* [TAREFA CURTA 1]: Transcreva sem alterações uma parte do texto sobre as manifestações de protesto: comece nas palavras "Estopins da ira" e pare depois de "isso vai resultar.".

* [TRECHO DO TEXTO]:

Estopins da ira nacional
Pedro J. Bondaczuk
O País está convulsionado
por uma série de manifestações de protesto que já atingem dezenas de cidades e
que tendem a se ampliar não se sabe quanto. Claro, não se trata de uma
informação da minha parte, não é nenhum furo jornalístico meu, porquanto até o
mais alienado dos alienados sabe o que está ocorrendo, e onde, embora não saiba
no que isso vai resultar.
A onda, de ira, que já é
nacional, e que cresce à medida que os dias passam, começou em São Paulo, com um
punhado não tão expressivo de manifestantes, como é do conhecimento geral,
inicialmente a pretexto de protestar contra o aumento de R$ 0,20 nas passagens
de ônibus urbanos. A dura repressão policial, o que denota despreparo de quem
deveria estar preparado para tudo na sua sagrada missão de proteger (e não
atacar) o cidadão, sobretudo para lidar com multidões (o que todos já sabiam em
decorrência da forma como torcedores de futebol são costumeiramente tratados
nos estádios) acirrou os ânimos. As informações sobre esses desmandos e essa
violência correram o Brasil (e o Exterior) com a velocidade do pensamento,
através da internet, sobretudo das redes sociais, mormente do Facebook e do
Twitter.
À indignação inicial,
justa, mas moderada, veio juntar-se mais esta, ou seja, a da forma brutal e
desumana de se coibir um direito legítimo e inalienável do cidadão: o de expressar seu descontentamento, desde que
de forma pacífica, com liberdade e segurança. As duas coisas lhe foram
sonegadas. Foi a gota d’água para que o cálice de justa indignação reprimida
por décadas em relação a uma série de desmandos, de arbitrariedades e até de
comportamentos criminosos de determinados políticos sem a cabível punição
transbordasse. E deu no que deu. Ou melhor, está dando no que está dando, pois
ninguém sabe quando e muito menos como tudo isso irá acabar. Tomara que tudo
acabe da melhor maneira possível, com o lançamento das bases de profunda
reforma política e administrativa que resulte num Brasil melhor e mais justo,
em que TODOS tenham vez e voz.
Convocada pelas redes
sociais, a população (ou parcela dela, claro, pois muitos, por uma razão ou
outra, que deve ser respeitada, optaram por serem somente “observadores”)

* [TAREFA CURTA 2]: Nos registros, reproduza as linhas trocando "Collapse" por "Expand" e mantendo todo o resto igual, da linha que contém "Task: Collapse the" até a que contém "Action: click(x=28, y=393)", inclusive. Omita as imagens na resposta.

* [DADOS DO EXERCÍCIO]:
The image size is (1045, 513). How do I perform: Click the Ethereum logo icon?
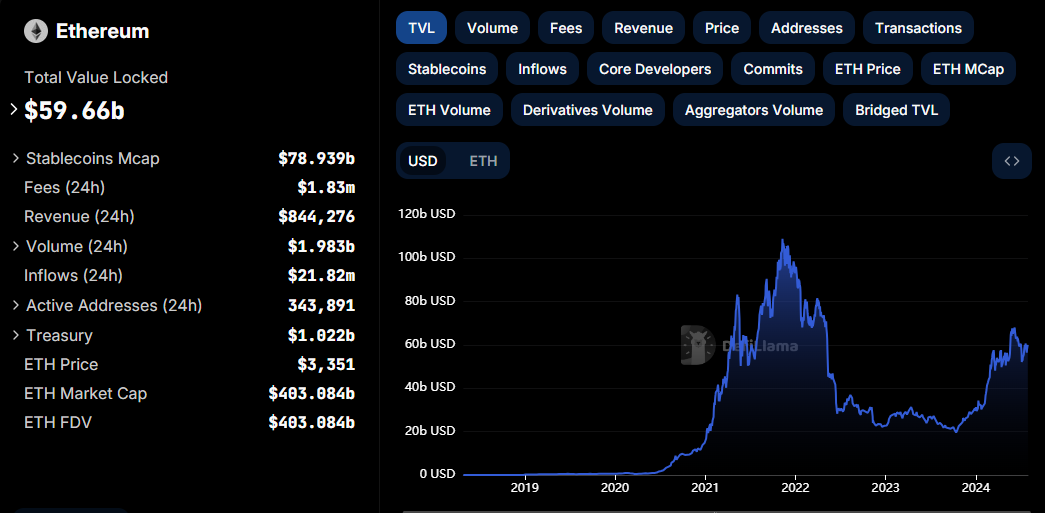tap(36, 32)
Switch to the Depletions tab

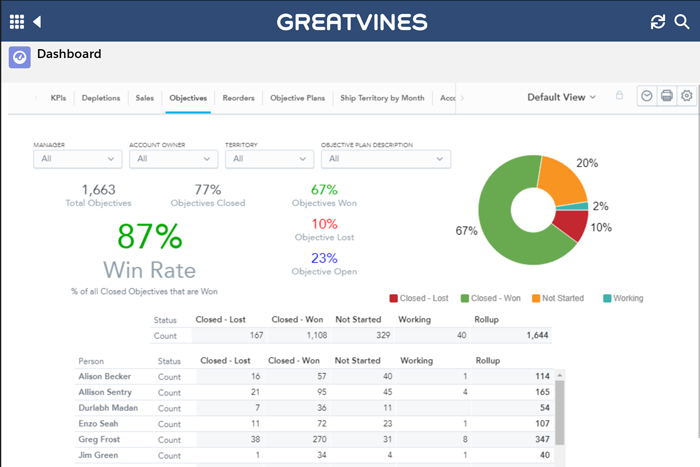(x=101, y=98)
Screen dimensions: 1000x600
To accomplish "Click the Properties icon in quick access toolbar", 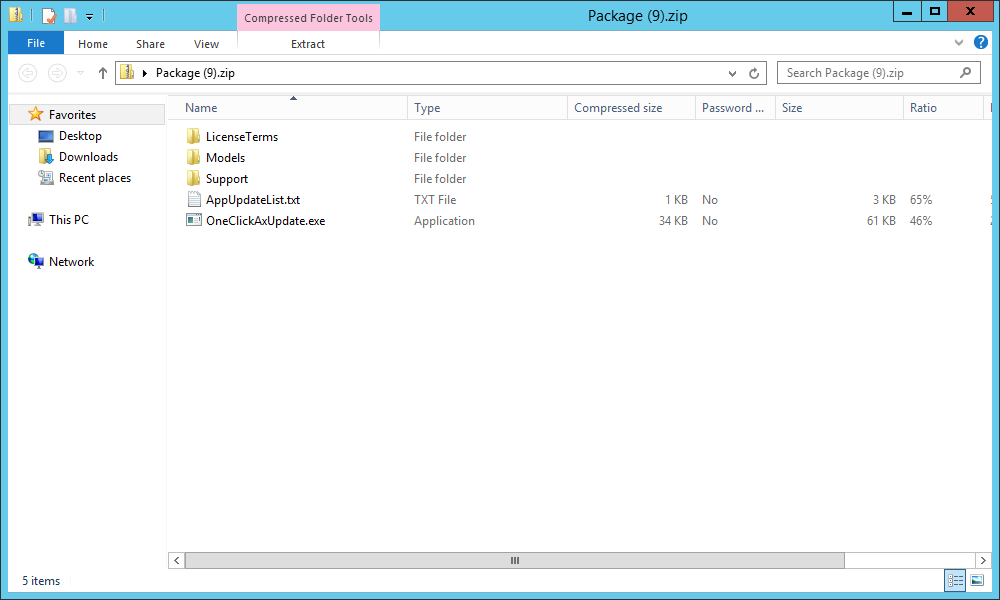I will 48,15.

---

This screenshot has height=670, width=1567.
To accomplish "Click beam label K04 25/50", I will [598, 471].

...

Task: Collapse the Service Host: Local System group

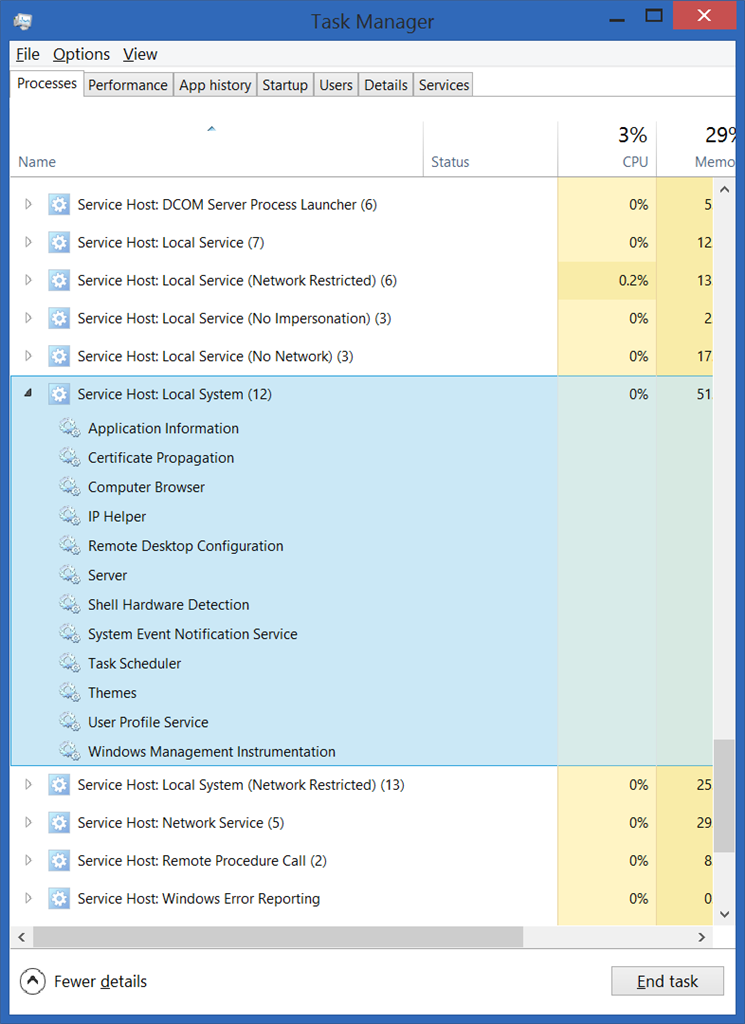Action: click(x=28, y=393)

* [RESPOSTA DO EXERCÍCIO 1]:
Estopins da ira nacional
Pedro J. Bondaczuk
O País está convulsionado
por uma série de manifestações de protesto que já atingem dezenas de cidades e
que tendem a se ampliar não se sabe quanto. Claro, não se trata de uma
informação da minha parte, não é nenhum furo jornalístico meu, porquanto até o
mais alienado dos alienados sabe o que está ocorrendo, e onde, embora não saiba
no que isso vai resultar.

* [RESPOSTA DO EXERCÍCIO 2]:
Task: Expand the Service Host: Local System group

Action: click(x=28, y=393)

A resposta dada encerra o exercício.